◆ Data to use:
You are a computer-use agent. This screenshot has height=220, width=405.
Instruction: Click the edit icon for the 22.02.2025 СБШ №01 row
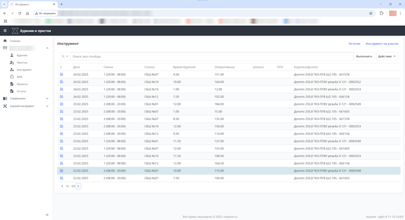[61, 170]
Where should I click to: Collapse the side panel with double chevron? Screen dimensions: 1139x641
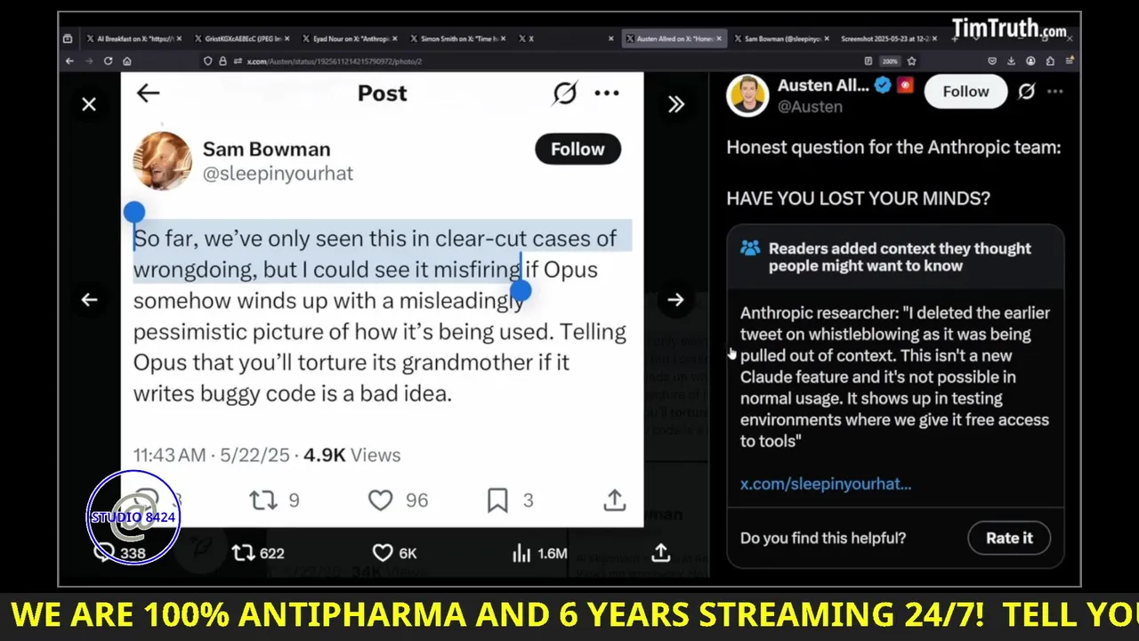(x=676, y=105)
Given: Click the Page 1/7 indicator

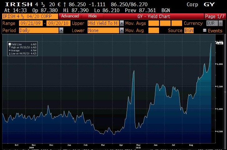Looking at the screenshot, I should click(x=215, y=16).
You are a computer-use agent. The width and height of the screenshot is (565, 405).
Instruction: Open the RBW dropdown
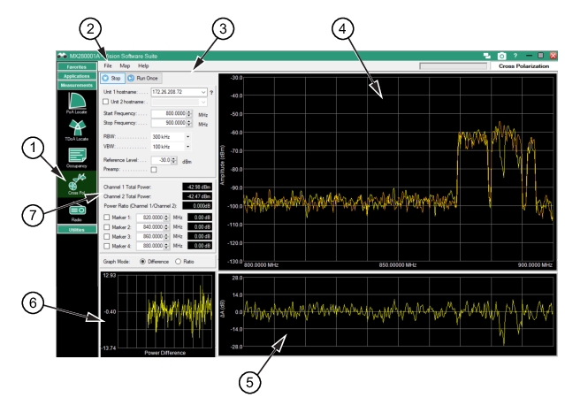(187, 137)
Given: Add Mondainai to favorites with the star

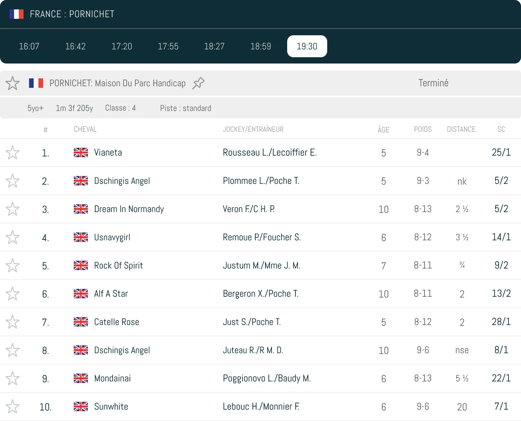Looking at the screenshot, I should click(13, 378).
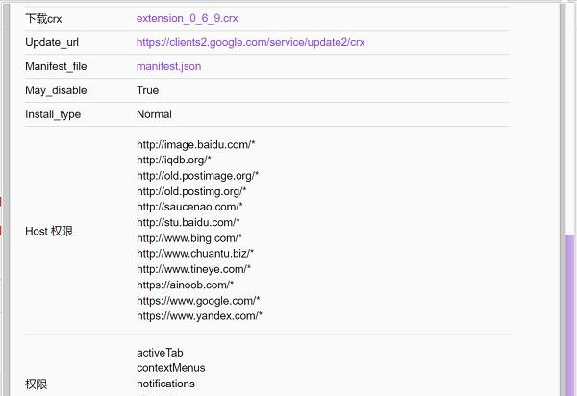Click the https://ainoob.com/* host entry
Viewport: 577px width, 396px height.
(185, 285)
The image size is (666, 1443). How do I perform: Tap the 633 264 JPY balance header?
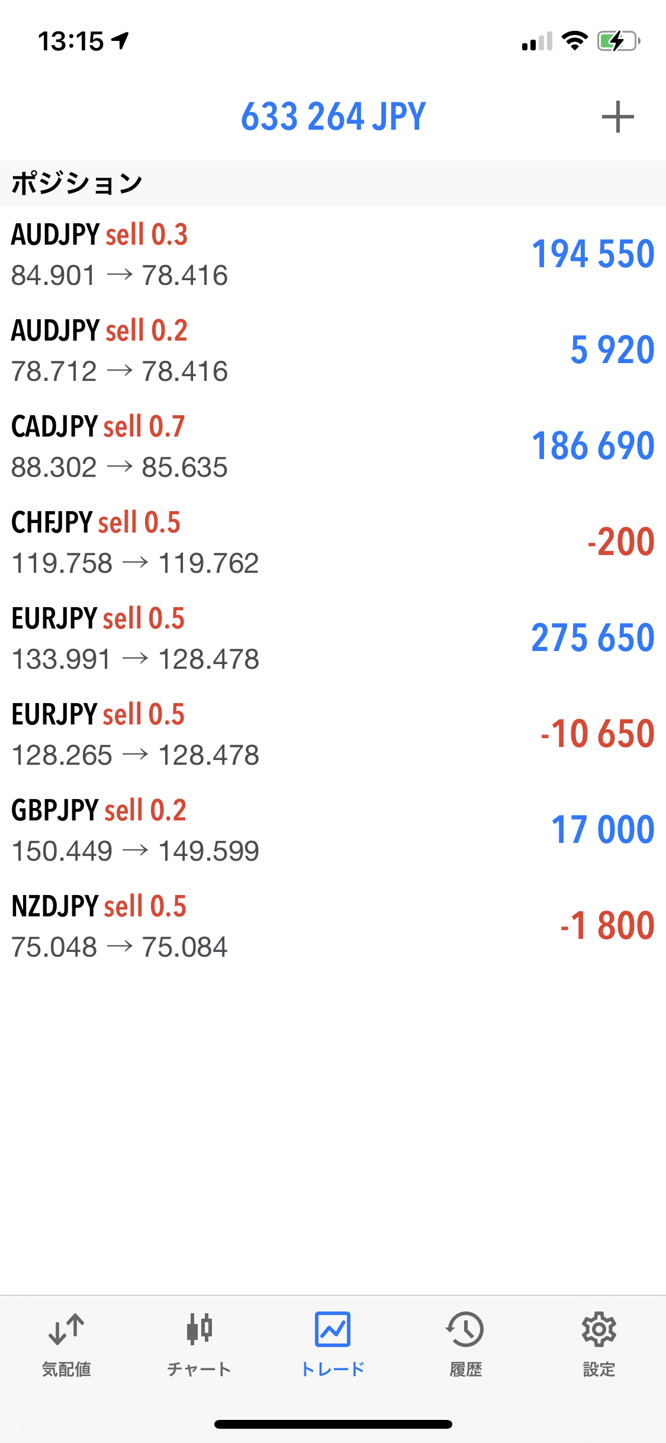point(333,116)
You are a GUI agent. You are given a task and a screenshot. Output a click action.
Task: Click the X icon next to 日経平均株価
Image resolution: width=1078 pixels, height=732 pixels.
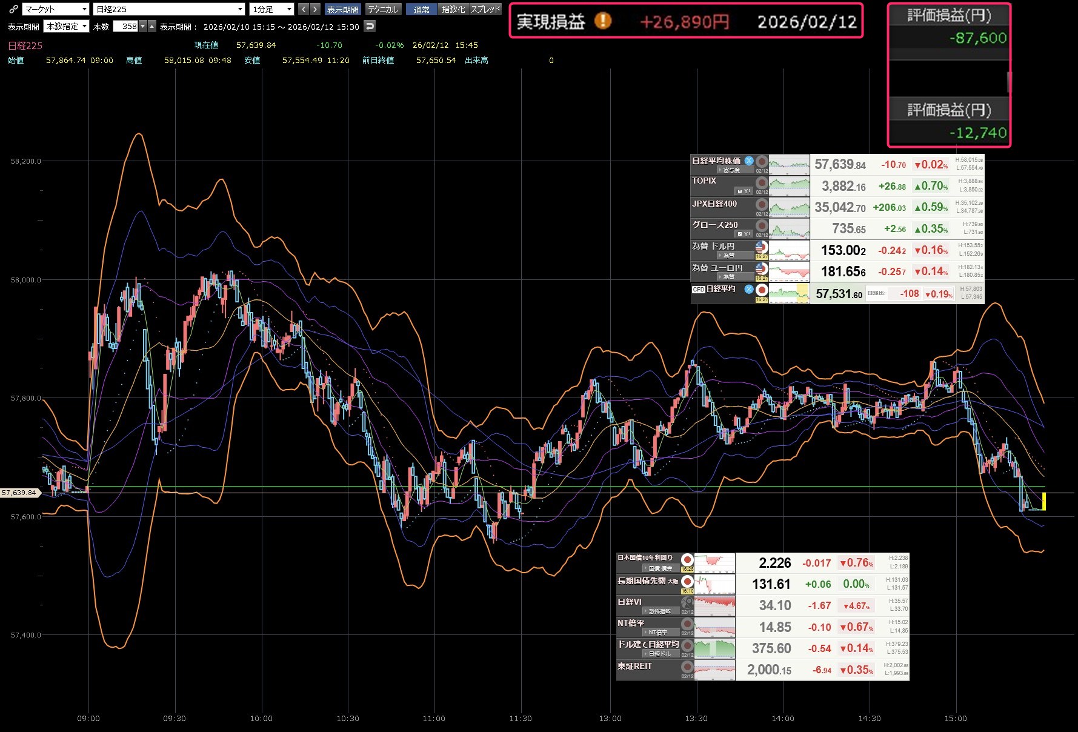click(749, 161)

◆ Work order: Once the pictures are removed, write out all of the entries above exactly.

◆ Reply:
You are a computer-use agent. This screenshot has height=220, width=405.
Instruction: Click the edit icon for the 22.02.2025 СБШ №01 row
[61, 170]
Where should I click to: Collapse the side panel with double chevron? Screen dimensions: 1139x641
(x=676, y=105)
Given: Click the Page 1/7 indicator

Looking at the screenshot, I should click(x=215, y=16).
You are a computer-use agent. The width and height of the screenshot is (565, 405).
Instruction: Open the RBW dropdown
(187, 137)
Given: Add Mondainai to favorites with the star

Looking at the screenshot, I should click(13, 378).
Click the https://ainoob.com/* host entry
Viewport: 577px width, 396px height.
(185, 285)
The image size is (666, 1443). How do I perform: Tap the 633 264 JPY balance header?
point(333,116)
You are a GUI agent. You are given a task and a screenshot. Output a click action.
Task: Click the X icon next to 日経平均株価
Image resolution: width=1078 pixels, height=732 pixels.
click(749, 161)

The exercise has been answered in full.